Difícil imaginar o mundo daqui a 50 ou 100 anos, mas se o futuro for um tempo melhor de se viver, certamente os historiadores registrarão o início deste milênio como uma época de pessimismo e desesperança. Para nós, protagonistas do presente, o otimismo tem chegado apenas em forma de pílulas de entusiasmo.

Lembrando do curioso título do livro do filósofo canadense Lou Marinoff (“Mais Platão, Menos Prozac”) e me baseando numa receita filosófica bem antiga, arrisco-me a levantar a hipótese de que é possível rir mesmo depois de constatar a feiúra do mundo ao redor. Conta-se que, diante da miséria humana, dois grandes filósofos da antiguidade – Heráclito (540/470 a.C.) e Demócrito (460/370 a.C.) – agiam de maneiras diametralmente opostas: enquanto o primeiro chorava, o segundo ria.

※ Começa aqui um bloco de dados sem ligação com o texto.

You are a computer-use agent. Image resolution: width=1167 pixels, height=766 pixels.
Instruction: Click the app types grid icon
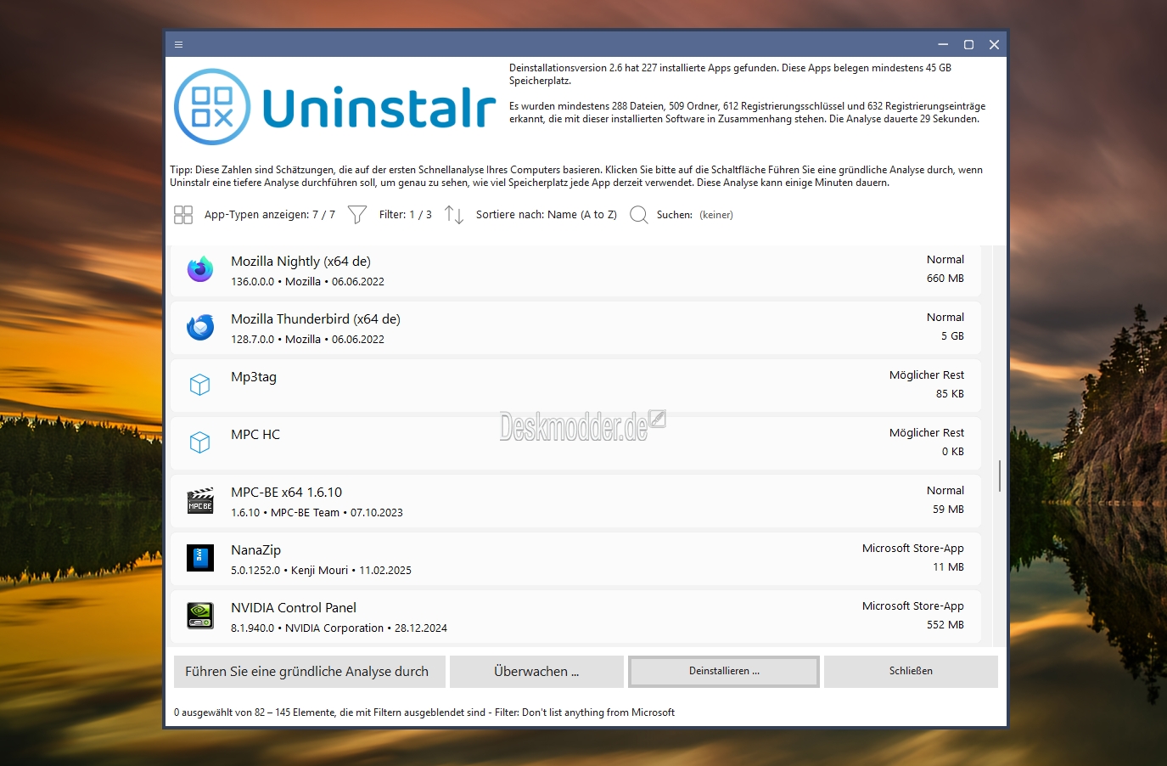pyautogui.click(x=183, y=215)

Sou tentado a pensar e a agir como Demócrito, mesmo sabendo que Heráclito facilmente comprovaria a sua tese em nosso tempo. Não será essa uma forma otimista de ver o mundo? Com certeza é para o diretor de cinema alemão Percy Adlon. Pelo menos foi o que ele externou no maravilhoso Bagdad Café, filme de 1987.

Perdi a conta de quantas vezes o assisti só para entender a composição da personalidade de Jasmin –interpretada por Marianne Sägebrecht. Ela é uma turista alemã que, depois de discutir com o marido, é deixada no meio “do nada”, numa rodovia localizada em pleno deserto de Mojave, nos Estados Unidos.

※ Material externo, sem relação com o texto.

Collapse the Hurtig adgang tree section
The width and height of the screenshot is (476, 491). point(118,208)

A cena surreal daquela mulher arrastando uma mala pela estrada, debaixo de um sol escaldante, é a própria imagem do desalento, da total falta de perspectivas. Aí começa a saga de uma pessoa com muitos motivos para se desesperar, para ser pessimista. Afinal, o único lugar que lhe restou foi um misto de lanchonete e hospedaria em decadência, chamado Bagdad Café.

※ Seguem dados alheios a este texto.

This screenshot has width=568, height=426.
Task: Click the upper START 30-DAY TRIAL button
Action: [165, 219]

Jasmin se instala naquele lugar sob a desconfiança de sua dona, a amarga e mal humorada Brenda (uma interpretação magistral da atriz CCH Pounder). Aos poucos, aquela alemã de corpo avantajado e roupas exóticas consegue imprimir a sua luz interior numa realidade cinza e bolorenta. Mais até, ela chega a contagiar Brenda, dissolvendo aos poucos o seu amargor pessimista.

Vale destacar que essa aura mágica de Jasmin atinge em cheio a todos os hóspedes, em especial Rudy Cox, um ex-ator de Hollywood e pintor em crise, vivido pelo veterano Jack Palance. O incrível das transformações que vão acontecendo naquele lugar abandonado é que elas não se dão de fora para dentro, mas no caminho inverso. Exatamente aí residem as reais possibilidades do otimismo.

Uma das frases mais famosas de Demócrito é “ocupe‐se de pouco para ser feliz”. Será esse o segredo do seu otimismo, que prega o riso mesmo diante dos infortúnios? Em Bagdad Café é essa a receita da felicidade de Jasmin. É como se ela descobrisse num quarto completamente escuro a fresta por onde entra o sol.